One of the first things you notice about flying-car prototypes is that they don’t look much like cars at all. One model seems like a scaled up quadcopter drone, while another looks like an outrigger canoe with propellers; yet another is reminiscent of a dragonfly that mated with a Cessna. Geoff Spedding, a professor of aerospace and mechanical engineering at the University of Southern California, is pleased by the design diversity. “It’s not exciting to look at yet another aircraft, or yet another helicopter, but all these are somewhere in between,” he says.
Last January, on a small airfield in Pendleton, Oregon, a company called A³ test-flew a vehicle known as Vahana. A³ is the Silicon Valley outpost of European aerospace giant Airbus, and has conducted more than 30 test flights to date, using a variety of Vahana designs. Project leader Zach Lovering told Quartz that the company hopes to have sky taxis operating within five years.
Spedding thinks that’s too soon. It’s not that the technical hurdles are so high, he says, although they are formidable. Rather, a combination of the regulatory environment and the public’s perception of risk makes it unlikely that flying cars will become ubiquitous anytime soon. He’s not alone: While many agree that flying cars are no longer an if but a when, no one seems to agree on when that when will be.
For ride-sharing company Uber, which is depending on outside developers to design its flying taxi of the future, the goal is five years. At an Uber Elevate conference in May, the company also announced grand plans for a series of “sky ports,” many of which would mostly be built on existing infrastructure like shopping malls and parking lots.
“We think the technology is here to do it now,” says Eric Allison, Uber’s head of aviation programs. “It doesn’t need a kind of big quantum leap in anything. It just needs a really clear system level thinking to put this together.”
The emergence of so many new vehicles is the result of several major technological advances in recent decades. Composite materials such as carbon fiber make for lighter, stronger aircraft than ever before. Better lithium battery technology allows vehicles to be powered electrically, rather than by gasoline. Computer algorithms are removing the difficulties of learning to fly, and, in some cases, leading to vehicles that will fly themselves.
Perhaps the biggest technological hurdle still to overcome is the battery. Most of the new flying-car prototypes are being designed to move using electric propulsion. While numerous test flights have been conducted with battery-powered engines, experts say that they still fall short of the power needed to fly a car for any meaningful distance.

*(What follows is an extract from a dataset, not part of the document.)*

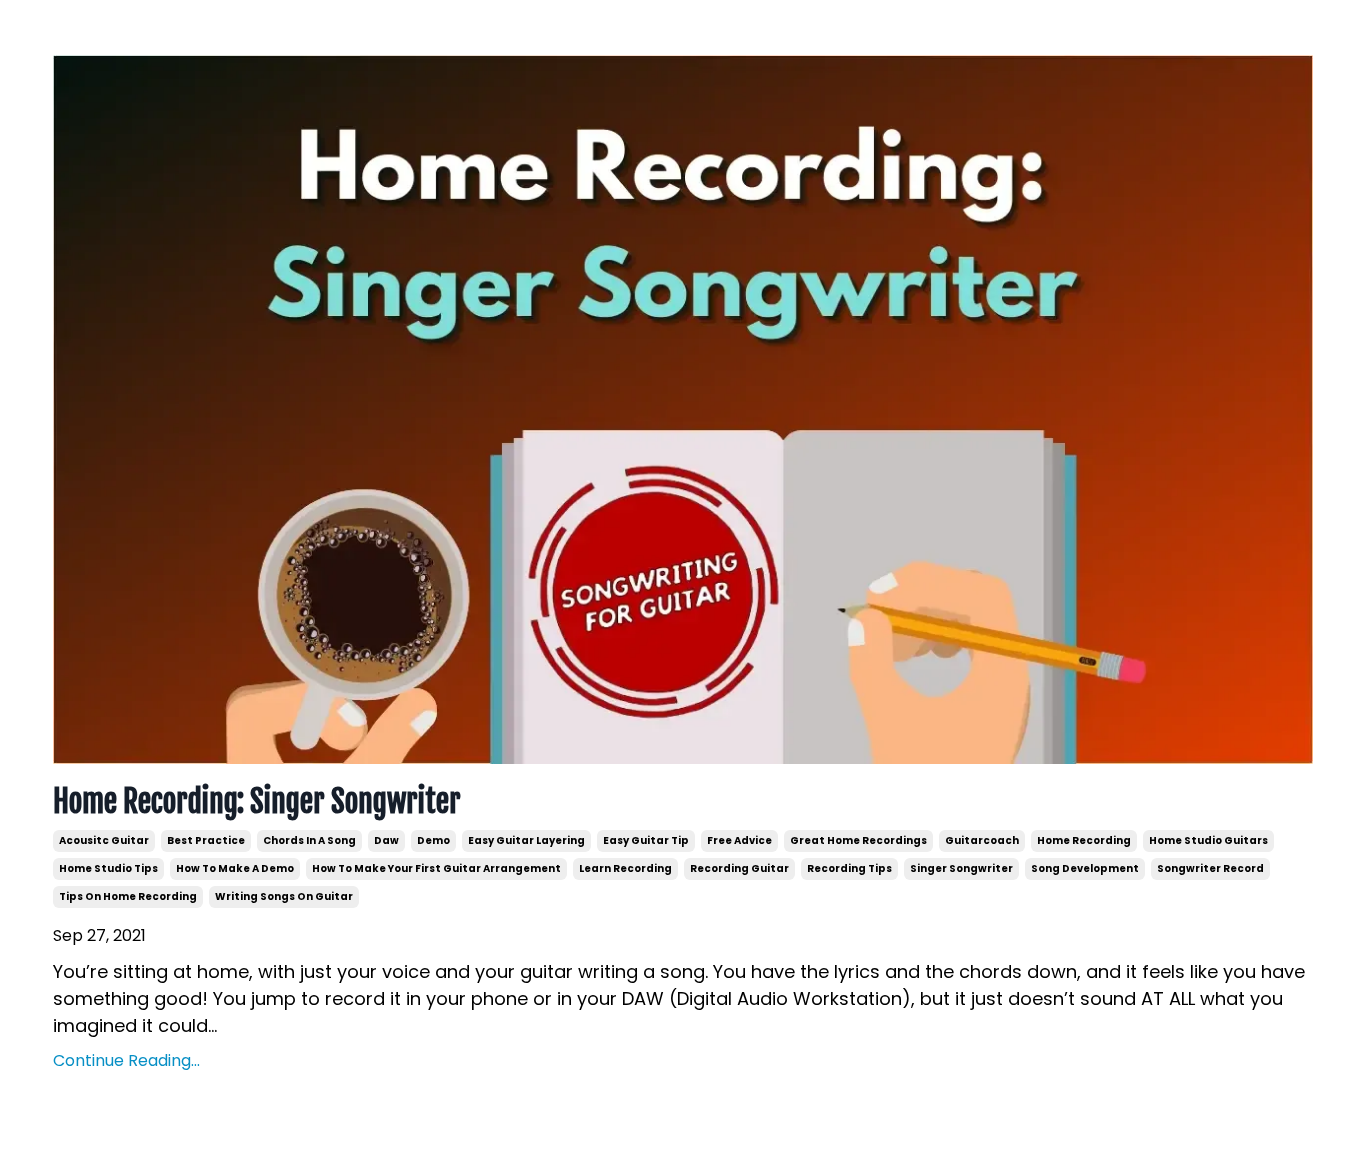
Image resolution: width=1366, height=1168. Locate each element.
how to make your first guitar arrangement (436, 868)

Then there’s the matter of safety. To make flying cars a reality in the US, the Federal Aviation Administration (FAA), which is charged with overseeing the safety of all civilian flights, will have to implement rigorous new rules for where and how these vehicles can move through US airspace. Those efforts are currently underway, but the FAA says it’s in no hurry.
“We’re the safety regulators; we’re going to come at this from a safety perspective,” acting FAA administrator Dan Elwell told flying-car enthusiasts at the Uber Elevate conference in May. “When you put passengers on autonomous vehicles, as opposed to delivering a package, you introduce a much, much higher bar you need to get over.”
In the early days of aviation, crashes involving mass fatalities were relatively common, but that didn’t shut down the airline industry. Today things are different. The uproar over a small number of deaths from accidents involving self-driving cars reveals how risk-averse much of the general public can be when it comes to new technologies. “It’s inevitable [that there will be accidents], and the question is whether the nascent industry will be allowed to go through that standard phase or not,” says Spedding. “It could be that our concern for safety will strangle innovation.”
For now, none of this is stopping the momentum of those keen to make flying cars a reality. In July, at a lakeside facility outside Las Vegas, engineers and onlookers watched the test flight of a flying vehicle called the Flyer, built by Kitty Hawk. The small one-seater lifted off with a pilot inside and performed elegant aerial pirouettes in the scorching desert air. Among those present, there was a palpable feeling that something new, and potentially magnificent, was happening before our eyes.
“It’s incredibly ambitious,” Todd Reichert, Kitty Hawk’s lead engineer, said of humanity’s centuries-old dream of flying cars. “It will take time, and this is the first step.”